Document section:
BEGIN
Starting from the early 1990s many new immigrants to Hong Kong are the spouses of residents and their children. Many of them are not rich, and some have to rely on money from Comprehensive Social Security Assistance to survive. Although only a few do so, new immigrants of this time were held in a negative view.

=== Education ===

Since the Handover in 1997, academic exchanges between Hong Kong and mainland China have become much more common. In 2004, a policy was passed that allowed mainland high school students to apply to Hong Kong universities. The Chinese government encouraged more Hong Kong students to study in mainland universities by offering scholarships.

=== Recent development ===

Since 1 July 1997, the day when Hong Kong became a Special Administrative Region of the People's Republic of China, the immigration policies have changed. It is stated that "[a] person of Chinese nationality born outside Hong Kong before or after the establishment of the HKSAR [Hong Kong Special Administrative Region] to a parent who, at the time of birth of that person, was a Chinese citizen who is a permanent resident, is a permanent resident of the HKSAR and enjoys the right of abode in Hong Kong".

But in 1999, the Court of Final Appeal of HKSAR made a judgment that as long as the person is born in Hong Kong, they will be regarded as a permanent resident and will get the right of abode, even though their parents are not permanent residents of Hong Kong at the time they are born.

Since then, a lot of mainlanders have come to live in Hong Kong. Every day there is a quota of 150 immigrants.
- A daily sub-quota of 60 is given to children of all ages who are eligible for the right of abode in Hong Kong.
- A sub-quota of 30 is for long-separated spouses.
- An unspecified sub-quota of 60 is for other OWP applicants allocated to the following persons:
  - separated spouses irrespective of the length of separation;
  - dependent children coming to Hong Kong to join their relatives;
  - persons coming to Hong Kong to take care of their dependent parents;
  - dependent elderly people coming to Hong Kong to join their relatives;
  - those entering Hong Kong for the inheritance of property.
END
Record set:
BEGIN
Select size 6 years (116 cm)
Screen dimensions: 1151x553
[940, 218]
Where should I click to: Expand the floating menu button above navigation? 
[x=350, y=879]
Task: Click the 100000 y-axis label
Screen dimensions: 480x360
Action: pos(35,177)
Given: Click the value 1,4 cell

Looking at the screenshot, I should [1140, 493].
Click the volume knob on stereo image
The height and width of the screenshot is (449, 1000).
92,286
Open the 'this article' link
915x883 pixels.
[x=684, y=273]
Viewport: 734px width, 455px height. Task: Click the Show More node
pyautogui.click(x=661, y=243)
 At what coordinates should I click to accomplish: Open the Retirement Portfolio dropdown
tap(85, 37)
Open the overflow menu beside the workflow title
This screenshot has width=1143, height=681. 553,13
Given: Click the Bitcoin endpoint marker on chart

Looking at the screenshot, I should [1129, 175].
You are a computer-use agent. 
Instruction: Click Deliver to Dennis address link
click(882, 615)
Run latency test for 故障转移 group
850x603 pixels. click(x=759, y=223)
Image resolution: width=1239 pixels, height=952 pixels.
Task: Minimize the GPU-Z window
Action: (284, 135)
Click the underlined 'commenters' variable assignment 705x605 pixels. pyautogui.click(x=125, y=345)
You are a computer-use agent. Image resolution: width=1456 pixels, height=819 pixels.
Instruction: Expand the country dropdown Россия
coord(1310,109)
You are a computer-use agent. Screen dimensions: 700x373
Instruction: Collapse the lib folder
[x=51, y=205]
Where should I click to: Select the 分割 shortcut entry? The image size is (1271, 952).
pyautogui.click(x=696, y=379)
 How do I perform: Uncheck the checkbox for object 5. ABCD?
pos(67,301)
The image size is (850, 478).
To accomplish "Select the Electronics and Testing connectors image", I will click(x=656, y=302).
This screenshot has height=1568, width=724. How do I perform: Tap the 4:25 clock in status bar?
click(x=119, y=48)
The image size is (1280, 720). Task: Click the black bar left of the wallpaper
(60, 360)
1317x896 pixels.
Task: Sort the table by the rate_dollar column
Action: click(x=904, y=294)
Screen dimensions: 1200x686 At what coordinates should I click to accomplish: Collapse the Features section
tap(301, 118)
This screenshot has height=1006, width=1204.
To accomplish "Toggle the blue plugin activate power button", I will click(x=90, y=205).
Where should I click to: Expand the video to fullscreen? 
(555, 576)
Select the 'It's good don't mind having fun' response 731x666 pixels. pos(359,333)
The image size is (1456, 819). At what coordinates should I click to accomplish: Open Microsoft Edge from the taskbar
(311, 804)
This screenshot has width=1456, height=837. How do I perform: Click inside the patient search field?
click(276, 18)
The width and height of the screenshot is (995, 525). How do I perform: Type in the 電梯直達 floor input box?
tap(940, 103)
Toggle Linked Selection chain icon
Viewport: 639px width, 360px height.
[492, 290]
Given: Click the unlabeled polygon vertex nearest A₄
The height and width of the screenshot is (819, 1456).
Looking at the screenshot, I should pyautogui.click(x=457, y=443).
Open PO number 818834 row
END
What to do:
**a)** From the Hong Kong immigration text, list every category of person that the unspecified sub-quota of 60 for other OWP applicants is allocated to.
**b)** Return, word for word, the part of the Hong Kong immigration text that opens with the words containing "But in 1999, the" and closes with "for long-separated spouses.".

Solutions to the tasks:
**a)**
- separated spouses irrespective of the length of separation
- dependent children coming to Hong Kong to join their relatives
- persons coming to Hong Kong to take care of their dependent parents
- dependent elderly people coming to Hong Kong to join their relatives
- those entering Hong Kong for the inheritance of property

**b)**
But in 1999, the Court of Final Appeal of HKSAR made a judgment that as long as the person is born in Hong Kong, they will be regarded as a permanent resident and will get the right of abode, even though their parents are not permanent residents of Hong Kong at the time they are born.

Since then, a lot of mainlanders have come to live in Hong Kong. Every day there is a quota of 150 immigrants.
- A daily sub-quota of 60 is given to children of all ages who are eligible for the right of abode in Hong Kong.
- A sub-quota of 30 is for long-separated spouses.